DATA PROVIDED section start

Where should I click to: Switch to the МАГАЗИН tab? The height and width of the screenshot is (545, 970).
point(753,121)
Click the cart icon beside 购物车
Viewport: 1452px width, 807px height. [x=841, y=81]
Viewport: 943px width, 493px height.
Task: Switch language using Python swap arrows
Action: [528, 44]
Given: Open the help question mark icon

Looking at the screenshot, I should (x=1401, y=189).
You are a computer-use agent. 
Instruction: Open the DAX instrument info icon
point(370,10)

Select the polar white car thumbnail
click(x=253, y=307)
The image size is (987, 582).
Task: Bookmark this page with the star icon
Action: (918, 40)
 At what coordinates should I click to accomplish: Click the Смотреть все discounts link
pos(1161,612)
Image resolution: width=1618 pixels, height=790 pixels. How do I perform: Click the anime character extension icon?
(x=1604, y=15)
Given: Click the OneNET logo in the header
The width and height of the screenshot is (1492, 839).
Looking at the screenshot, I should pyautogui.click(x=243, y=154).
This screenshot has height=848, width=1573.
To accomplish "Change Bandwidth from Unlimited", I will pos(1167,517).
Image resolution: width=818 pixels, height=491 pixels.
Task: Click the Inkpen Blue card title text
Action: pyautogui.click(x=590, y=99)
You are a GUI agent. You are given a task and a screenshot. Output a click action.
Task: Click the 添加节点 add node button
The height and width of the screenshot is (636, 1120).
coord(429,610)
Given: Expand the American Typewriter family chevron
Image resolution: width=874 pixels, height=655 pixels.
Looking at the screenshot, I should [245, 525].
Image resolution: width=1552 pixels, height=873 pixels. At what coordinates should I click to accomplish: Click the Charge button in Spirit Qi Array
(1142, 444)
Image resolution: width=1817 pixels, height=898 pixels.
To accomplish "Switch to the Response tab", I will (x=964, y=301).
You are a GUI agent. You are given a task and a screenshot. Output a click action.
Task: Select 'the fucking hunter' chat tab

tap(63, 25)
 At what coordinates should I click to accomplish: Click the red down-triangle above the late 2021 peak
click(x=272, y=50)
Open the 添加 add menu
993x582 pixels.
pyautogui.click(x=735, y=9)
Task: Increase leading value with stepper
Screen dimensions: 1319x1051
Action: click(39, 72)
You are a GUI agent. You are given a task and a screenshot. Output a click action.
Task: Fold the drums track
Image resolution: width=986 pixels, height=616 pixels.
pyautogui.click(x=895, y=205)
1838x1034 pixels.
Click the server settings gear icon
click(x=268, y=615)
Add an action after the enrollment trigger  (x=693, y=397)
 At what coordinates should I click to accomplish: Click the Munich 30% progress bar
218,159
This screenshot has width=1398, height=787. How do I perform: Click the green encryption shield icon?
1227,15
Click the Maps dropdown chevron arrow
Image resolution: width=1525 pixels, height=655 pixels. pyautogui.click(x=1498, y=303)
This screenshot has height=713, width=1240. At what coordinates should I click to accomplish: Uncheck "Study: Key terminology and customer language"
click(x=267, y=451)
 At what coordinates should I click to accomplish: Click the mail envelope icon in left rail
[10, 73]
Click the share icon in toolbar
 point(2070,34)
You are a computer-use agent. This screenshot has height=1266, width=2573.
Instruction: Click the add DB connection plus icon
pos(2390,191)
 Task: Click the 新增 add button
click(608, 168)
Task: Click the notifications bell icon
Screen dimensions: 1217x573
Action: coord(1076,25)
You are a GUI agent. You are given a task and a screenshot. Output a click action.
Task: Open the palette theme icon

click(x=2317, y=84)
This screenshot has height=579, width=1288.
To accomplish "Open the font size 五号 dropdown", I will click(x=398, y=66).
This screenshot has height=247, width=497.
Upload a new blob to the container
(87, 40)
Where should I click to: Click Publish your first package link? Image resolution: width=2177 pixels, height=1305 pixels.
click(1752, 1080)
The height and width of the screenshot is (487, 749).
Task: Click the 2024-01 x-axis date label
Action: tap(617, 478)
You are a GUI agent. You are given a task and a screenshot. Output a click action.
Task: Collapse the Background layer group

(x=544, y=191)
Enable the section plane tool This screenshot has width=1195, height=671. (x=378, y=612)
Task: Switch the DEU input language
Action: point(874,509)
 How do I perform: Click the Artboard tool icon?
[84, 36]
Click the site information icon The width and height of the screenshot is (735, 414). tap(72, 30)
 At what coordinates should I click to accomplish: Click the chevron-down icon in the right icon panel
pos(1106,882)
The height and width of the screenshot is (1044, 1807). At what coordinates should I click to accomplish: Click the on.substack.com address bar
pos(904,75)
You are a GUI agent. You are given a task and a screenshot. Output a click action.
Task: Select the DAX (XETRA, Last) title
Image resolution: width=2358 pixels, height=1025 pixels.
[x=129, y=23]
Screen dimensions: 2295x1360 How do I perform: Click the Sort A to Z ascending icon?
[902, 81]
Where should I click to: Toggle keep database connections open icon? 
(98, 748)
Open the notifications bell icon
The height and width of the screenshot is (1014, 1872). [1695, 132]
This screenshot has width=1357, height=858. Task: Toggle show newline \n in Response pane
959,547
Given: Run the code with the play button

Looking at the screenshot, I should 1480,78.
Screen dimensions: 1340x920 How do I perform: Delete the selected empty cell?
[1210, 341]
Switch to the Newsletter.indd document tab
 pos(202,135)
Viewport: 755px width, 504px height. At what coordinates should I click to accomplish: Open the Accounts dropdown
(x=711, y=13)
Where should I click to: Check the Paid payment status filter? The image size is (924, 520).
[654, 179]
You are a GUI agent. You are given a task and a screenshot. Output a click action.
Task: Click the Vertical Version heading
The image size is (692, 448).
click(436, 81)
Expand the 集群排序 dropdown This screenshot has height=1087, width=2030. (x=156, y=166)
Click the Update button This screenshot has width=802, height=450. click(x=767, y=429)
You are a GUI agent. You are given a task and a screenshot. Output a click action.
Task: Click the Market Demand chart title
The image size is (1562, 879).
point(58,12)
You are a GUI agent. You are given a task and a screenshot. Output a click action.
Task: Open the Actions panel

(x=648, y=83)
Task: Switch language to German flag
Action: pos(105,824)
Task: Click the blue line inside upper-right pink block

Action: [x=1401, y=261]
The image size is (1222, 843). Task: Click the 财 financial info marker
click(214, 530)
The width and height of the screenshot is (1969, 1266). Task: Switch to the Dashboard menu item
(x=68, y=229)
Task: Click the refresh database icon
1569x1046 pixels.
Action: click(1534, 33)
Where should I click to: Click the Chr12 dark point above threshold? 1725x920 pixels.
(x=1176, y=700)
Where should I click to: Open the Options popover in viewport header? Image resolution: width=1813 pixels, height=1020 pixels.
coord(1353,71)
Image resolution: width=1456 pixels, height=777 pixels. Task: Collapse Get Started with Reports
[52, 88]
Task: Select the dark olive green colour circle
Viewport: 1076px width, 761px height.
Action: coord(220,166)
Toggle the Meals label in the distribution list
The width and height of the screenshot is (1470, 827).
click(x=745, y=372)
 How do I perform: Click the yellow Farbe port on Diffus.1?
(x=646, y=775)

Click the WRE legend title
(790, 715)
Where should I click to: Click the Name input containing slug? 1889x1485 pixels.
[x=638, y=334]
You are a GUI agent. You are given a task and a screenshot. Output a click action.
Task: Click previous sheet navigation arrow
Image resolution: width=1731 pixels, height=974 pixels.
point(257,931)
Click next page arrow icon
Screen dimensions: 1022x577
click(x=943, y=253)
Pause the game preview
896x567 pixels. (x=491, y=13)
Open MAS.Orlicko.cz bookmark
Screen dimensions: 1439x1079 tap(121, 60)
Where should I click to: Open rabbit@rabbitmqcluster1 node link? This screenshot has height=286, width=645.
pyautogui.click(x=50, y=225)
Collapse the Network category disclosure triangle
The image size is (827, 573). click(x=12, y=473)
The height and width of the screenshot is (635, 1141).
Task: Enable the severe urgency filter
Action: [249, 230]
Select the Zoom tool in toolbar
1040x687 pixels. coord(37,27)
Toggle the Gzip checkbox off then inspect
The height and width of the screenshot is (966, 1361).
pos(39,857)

DATA PROVIDED section end

> **WHAT YOU HAVE TO DO**: Only one span is to be repeated: the line with "The height and width of the screenshot is (966, 1361)." through the final line of the entries above, word for word.

> **ANSWER FOR THIS EXERCISE**:
The height and width of the screenshot is (966, 1361).
pos(39,857)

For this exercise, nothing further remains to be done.